#### [Text passage]

○ ○ ○ ○ ○ ○ ○

Yesterday proved that we could.

That is not to say that the day was without its faults.  That wonderful tool, hindsight, brought into sharp relief a number of areas where improvements could be made in the future, and that other tool, experience, will be used to hone up any similar events we decide to run.  Our overall impression, however, was that our message got through.  Though we often seem to be in a minority (but by no means alone), our generic message is that there is no room in the future for industrial food and that it is up to us as individuals to switch our allegiance from that to real food.

In trying to reinforce this message without wielding a club, we attempted through gentle persuasion to ask people to think differently about what was on offer at Broadfield Court yesterday.  So often, the Farmers’ Market or the Food Festival is seen as an opportunity to indulge in free samples, grab some hot roast pork in a bun, buy a few treats that might otherwise not feature on the weekly shopping list or just simply enjoy a day out in a venue selling food and drink.  Rarely do people think, “What is on offer here is the food I should be buying to feed myself and my family.”

We tried to stimulate that kind of thinking yesterday.  Broadfield Court is in a superb location and the house itself is the architectural equivalent of a grand dame of opera, bearing its age remarkably well whilst easily retaining that aura of a respected diva.  It is, you might say, growing old gracefully.  More than that, it is a wonderfully intimate venue for a small celebration of any kind.  As the setting for a celebration of real food, it worked particularly well, what with its compact courtyard, walled kitchen garden, very productive vineyard and a kitchen that is mostly supplied from the garden.

Most of the producers present were housed in a modest marquee, although there were enough in the courtyard to make the place look inviting and busy.  The compact nature of the venue allowed us to put our own personal stamp on the event by decorating the walls of the marquee, as well as lining the walk from the car park to the house, with pertinent quotations from food writers and sages past and present.  Some of these appear in How To Eat, but there were others too, hinting at ways in which real food is central to the human experience in connecting us with nature, the very source of our sustenance for body and soul alike.

During the day, we ran talks and Q&A sessions in a lovely first floor room, occupying what was once the roof space of an old barn.  Sally and I did two talks, the turnout for which was reasonable, but not spectacular.  Yet who could blame anyone for resisting the temptation to sit indoors listening to someone talking about food, when the alternative was to sit out in the sunshine on the lawn, eating some of the food on offer and listening to three young lads playing exquisite gypsy jazz?  It is worth adding that, from our own observation at least, food and the issues surrounding it are not very high on most people’s agendas.  On that basis, we were certainly pleased to be speaking to a modestly sized but very receptive audience.  I guess that it takes someone pretty dedicated to trade al fresco dining for a relatively serious discussion indoors.  Maybe next year we’ll have these sessions out on the lawn . . .

○ ○ ○ ○ ○ ○ ○

#### [Input for this task]
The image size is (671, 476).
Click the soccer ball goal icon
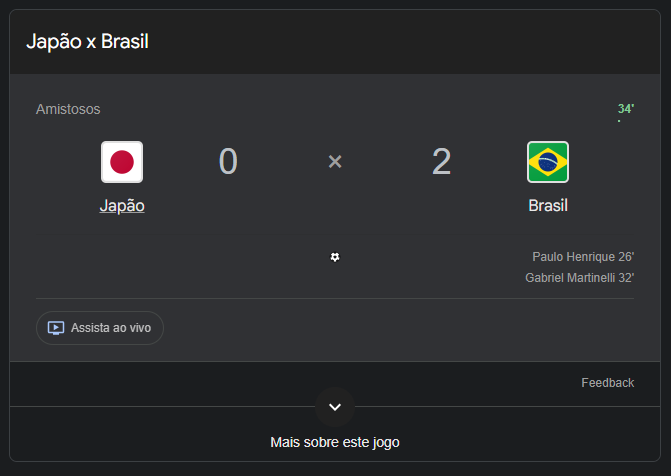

○ ○ ○ ○ ○ ○ ○

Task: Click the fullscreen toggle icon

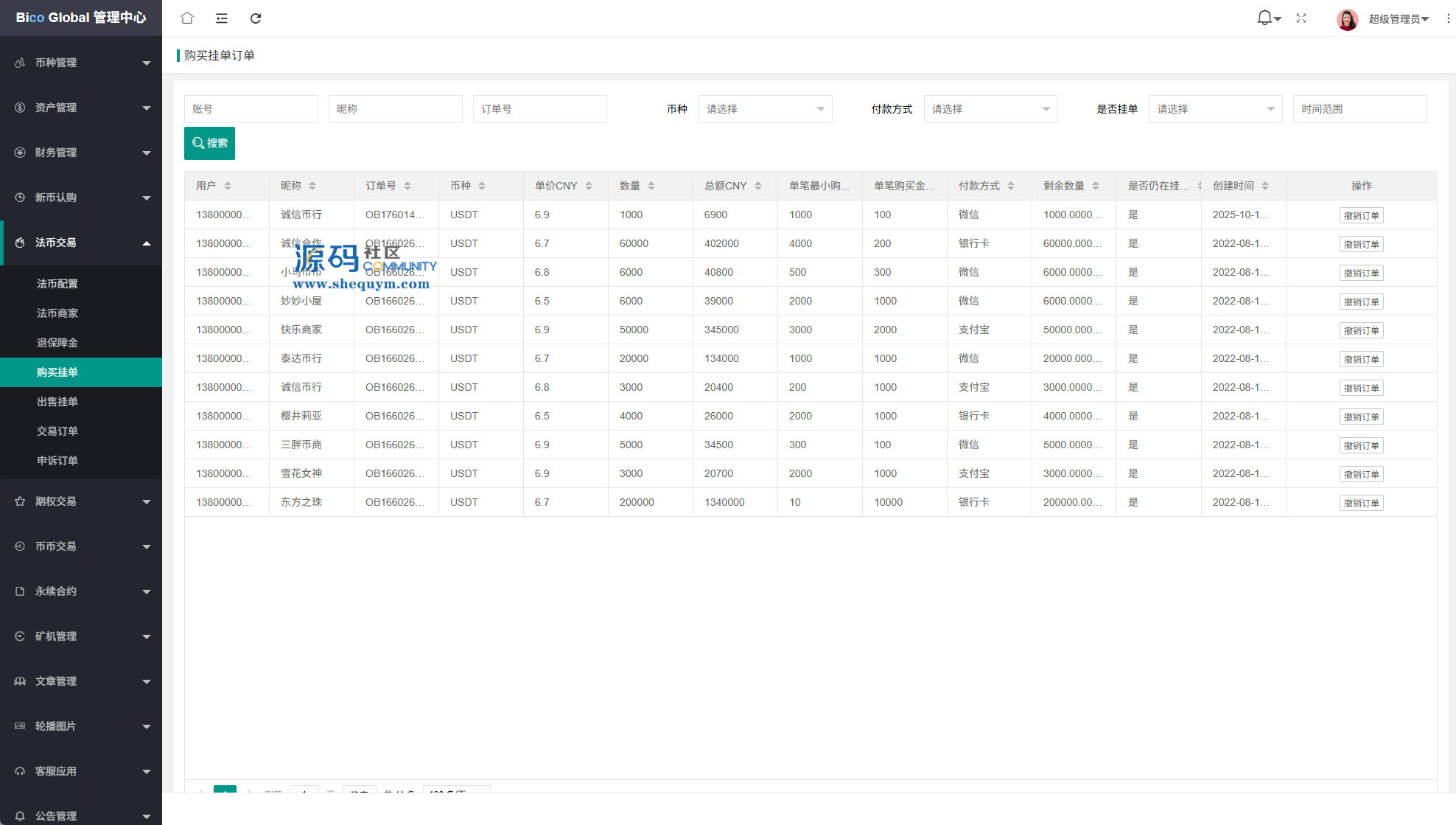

○ ○ ○ ○ ○ ○ ○

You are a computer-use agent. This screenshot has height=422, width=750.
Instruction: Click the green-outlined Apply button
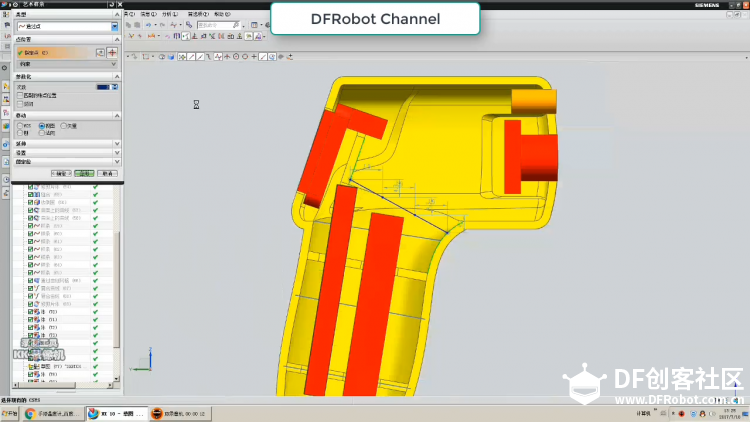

○ ○ ○ ○ ○ ○ ○

#### [Directives]
**1.** Which features of Broadfield Court does the piece on the real food event say made it work well as a setting for a celebration of real food?
**2.** Can you return the listing lines from the line with "You are a computer-use" to the line with "Instruction: Click the", both included, copied verbatim?
The listing has no connection to the piece on the real food event.

#### [Solution list]
**1.**
- A compact courtyard
- A walled kitchen garden
- A very productive vineyard
- A kitchen that is mostly supplied from the garden

**2.**
You are a computer-use agent. This screenshot has height=422, width=750.
Instruction: Click the green-outlined Apply button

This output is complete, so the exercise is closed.